D.J. Moore was one of just four Big Ten wideouts to be named to the Paul Hornung Award watch list on Monday.
With those kind of expectations, it could mean that Moore is in line for a huge season in 2017.
Moore came to College Park as a three-star recruit under Randy Edsall and has proved to be one of the most underrated recruits in recent years. In two seasons, the former Imhotep (Pa.) standout has hauled in 66 passes for 994 yards and nine touchdowns.
His sophomore season saw a steady increase in production. Moore recorded 41 receptions for 637 yards and six touchdowns while averaging 15.5 yards-per-catch.
Moore’s biggest attribute is his speed and ability to make plays after the catch. If anyone needed any further evidence of this fact, look no further than Maryland’s game against Nebraska last season.

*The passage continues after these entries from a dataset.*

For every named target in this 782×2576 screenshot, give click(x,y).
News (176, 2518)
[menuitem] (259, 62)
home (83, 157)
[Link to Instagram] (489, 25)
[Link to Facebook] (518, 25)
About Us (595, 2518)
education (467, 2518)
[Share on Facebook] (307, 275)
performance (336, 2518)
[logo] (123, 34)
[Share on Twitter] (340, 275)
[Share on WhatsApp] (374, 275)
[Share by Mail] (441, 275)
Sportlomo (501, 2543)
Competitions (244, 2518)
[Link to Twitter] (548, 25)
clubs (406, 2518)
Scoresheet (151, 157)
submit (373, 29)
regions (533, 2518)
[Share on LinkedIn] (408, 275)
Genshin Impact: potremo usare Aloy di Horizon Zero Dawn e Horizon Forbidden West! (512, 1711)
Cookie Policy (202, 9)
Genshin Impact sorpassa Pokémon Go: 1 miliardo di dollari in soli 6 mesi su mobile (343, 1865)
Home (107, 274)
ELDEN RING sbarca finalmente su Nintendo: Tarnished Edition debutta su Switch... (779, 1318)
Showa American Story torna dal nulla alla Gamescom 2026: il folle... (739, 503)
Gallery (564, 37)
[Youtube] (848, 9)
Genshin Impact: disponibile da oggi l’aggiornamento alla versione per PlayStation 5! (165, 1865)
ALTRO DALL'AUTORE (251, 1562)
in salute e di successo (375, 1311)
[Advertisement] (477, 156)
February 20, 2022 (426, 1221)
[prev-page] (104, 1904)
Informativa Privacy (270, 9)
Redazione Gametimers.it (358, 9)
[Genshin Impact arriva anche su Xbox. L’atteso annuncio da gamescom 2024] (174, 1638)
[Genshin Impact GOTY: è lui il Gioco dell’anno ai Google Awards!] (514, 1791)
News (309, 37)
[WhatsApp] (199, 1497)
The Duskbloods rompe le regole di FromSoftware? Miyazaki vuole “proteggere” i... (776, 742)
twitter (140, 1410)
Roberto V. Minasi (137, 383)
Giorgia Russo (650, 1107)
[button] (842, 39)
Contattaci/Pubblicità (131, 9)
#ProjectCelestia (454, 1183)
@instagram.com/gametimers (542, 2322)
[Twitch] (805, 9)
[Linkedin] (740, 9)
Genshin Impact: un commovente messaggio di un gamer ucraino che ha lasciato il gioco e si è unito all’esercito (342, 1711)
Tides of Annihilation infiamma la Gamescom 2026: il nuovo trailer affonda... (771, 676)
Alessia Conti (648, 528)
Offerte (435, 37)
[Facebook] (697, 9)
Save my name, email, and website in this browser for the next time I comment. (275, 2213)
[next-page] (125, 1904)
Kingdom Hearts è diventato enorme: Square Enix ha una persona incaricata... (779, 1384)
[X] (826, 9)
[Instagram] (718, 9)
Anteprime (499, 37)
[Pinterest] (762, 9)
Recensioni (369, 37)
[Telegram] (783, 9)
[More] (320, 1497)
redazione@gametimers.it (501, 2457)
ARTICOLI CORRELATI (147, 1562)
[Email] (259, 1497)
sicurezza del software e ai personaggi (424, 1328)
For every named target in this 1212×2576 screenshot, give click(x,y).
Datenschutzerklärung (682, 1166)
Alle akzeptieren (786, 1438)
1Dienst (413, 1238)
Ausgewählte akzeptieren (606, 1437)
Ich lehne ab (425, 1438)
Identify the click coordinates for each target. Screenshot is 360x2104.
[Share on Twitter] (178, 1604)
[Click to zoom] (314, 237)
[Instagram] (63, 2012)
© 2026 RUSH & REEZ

Moore caught a screen pass from quarterback Max Bortenschlager, made a array of Cornhusker tacklers miss, and found paydirt 92 yards later. It was by far the longest touchdown of Moore’s collegiate career.
According to Pro Football Focus, Moore leads all Big Ten returning wide receivers in total forced missed tackles (13). Rutgers’ Janarion Grant had eight and Nebraska’s Stanley Morgan Jr. had seven during the 2016 season.
The junior wideout still managed to lead the Terrapins in receiving as a sophomore despite inconsistent quarterback play. Moore had six games in which he caught at least four passes and topped the century mark in receiving yards in both of those contests.
His best effort was by far against Florida International when he had six receptions for 147 yards. Moore also found the end zone twice, which was the only game where he scored multiple touchdowns.
Moore’s speed also makes him a deep threat, which could remind many Maryland fans of Torrey Smith. In both of Moore’s two college seasons, he’s caught passes of 50-plus yards.
The former three-star recruit didn’t rank in the top 10 in terms of Big Ten wideouts in 2016. However, he was well within range as Malik Turner (Illinois) accumulated 712 receiving yards to Moore’s 637.
It’s really all going to come down to what type of production the Terps get from the quarterback position. It’s likely going to be North Carolina transfer Caleb Henderson under center unless Tyrrell Pigrome or Max Bortenschlager really impress in training camp later this summer.
Bortenschlager and Henderson are both pure pocket passers, so they certainly have the ability to get Moore the football. Getting open in the past has never really been an issue for Moore given his speed and solid route-running skills.
Moore is one of Maryland’s most important players on the entire roster since Levern Jacobs and Teldrick Morgan are gone. If Moore can shoulder that burden and get strong play from under center, he could be among the best wideouts in the Big Ten.